Однако сейчас-то не сочинения матери господствовали в его мыслях. Он сразу спросил у врача, как скоро отпустит он Аманду домой, и тот выразил уверенность, что ее можно будет выписать в конце этой недели. То есть в пятницу, если не раньше, а это целиком устраивало Алекса. Чем раньше увезет он Аманду в Сан-Франциско, тем больше будет за нее спокоен. О том и задумывался он, когда в палату вошла Кэ, как ни в чем не бывало, в шикарном коричневом замшевом брючном костюме, отороченном рыжей лисою.

Они сверлили друг друга взглядом, Кэ не произнесла ни слова. Они вдруг стали противниками на ринге, и оба прикидывали, насколько смертоносным может оказаться соперник.

— Привет, Кэ, — первым начал Алекс.
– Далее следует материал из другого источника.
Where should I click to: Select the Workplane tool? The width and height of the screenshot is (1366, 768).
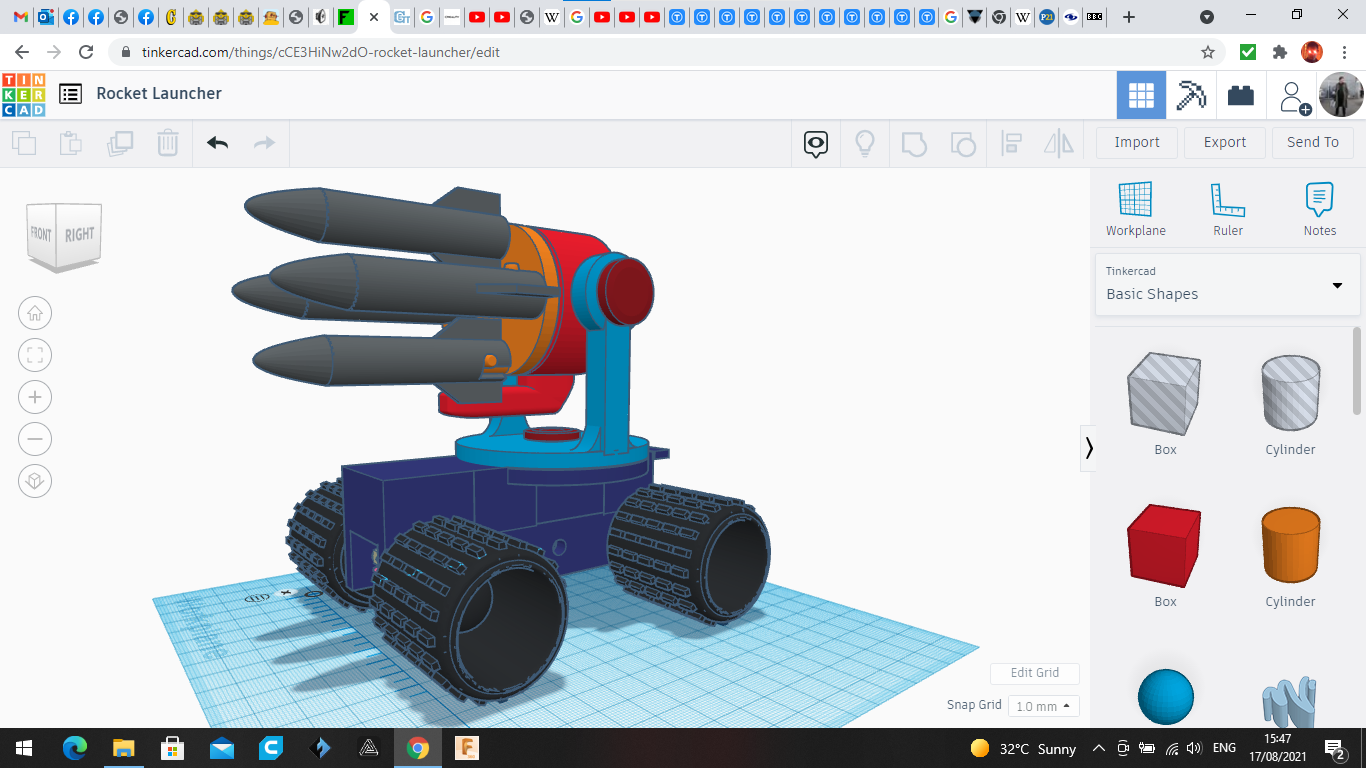[1135, 205]
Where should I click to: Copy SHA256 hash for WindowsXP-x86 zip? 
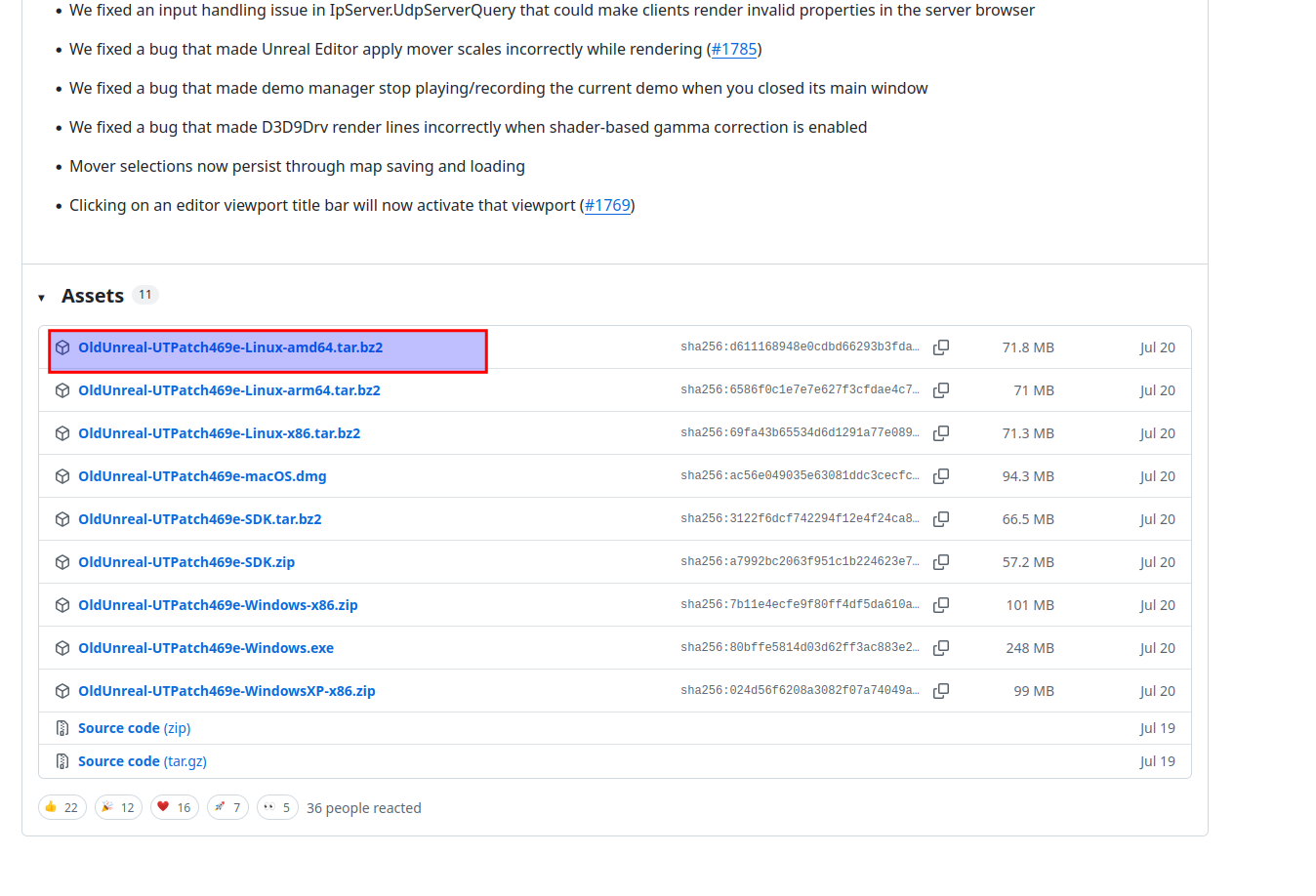[x=941, y=691]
Хотелось спросить, чем объясняется столь долгий срок, понадобившийся ей, дабы явиться в больницу, но нельзя же было устраивать сцену в присутствии Аманды. Да и не надо: все его чувства, всю его ярость легко можно было прочесть во взоре.

— Привет, Алекс. Очень мило, что ты прибыл с Запада.

— Очень мило, что ты прибыла из Вашингтона. — Первый раунд. — Видать, очень была занята. — Аманда смотрела на них, и Алекс заметил, как она побледнела. Помявшись минуту, он вышел из палаты. Когда в скором времени Кэ появилась оттуда, он поджидал ее в нише нижнего холла. — Надо минутку переговорить с тобой.

Она взглянула на него насмешливо:

— Я догадывалась, что ты не удержишься. Этакий нервный дядечка, невесть откуда примчавшийся в Нью-Йорк.

— Ты сознаешь, Кэ, что твоя дочь едва не умерла?

— В полнейшей мере. Джордж проверял ее историю болезни трижды в день. Если бы наступило ухудшение, я бы приехала. А то, если вообще стоит докладываться тебе, никак не могла.

— Почему же?

— У меня было две встречи с президентом. Ты удовлетворен?

— Не совсем. Значит, в День Благодарения?

— Правильно. В Кэмп-Дэвиде.

— Меня, полагаешь, впечатляет?

— Твое дело. А дочь моя, и только моя.

— Но не в том случае, когда ты уклоняешься от своих обязанностей, Кэ. Ей требуется куда больше, нежели заглядывание Джорджа в историю болезни. Ей нужны любовь, ради Христа, ласка, внимание и понимание. Господи, она ребенок, Кэ. Ее избили, изнасиловали. До тебя хоть доходит, что это означает?

— Вполне. Но что я ни делай теперь, ничего не изменишь. И два дня никакого значения не имеют. Ей всю жизнь переживать это.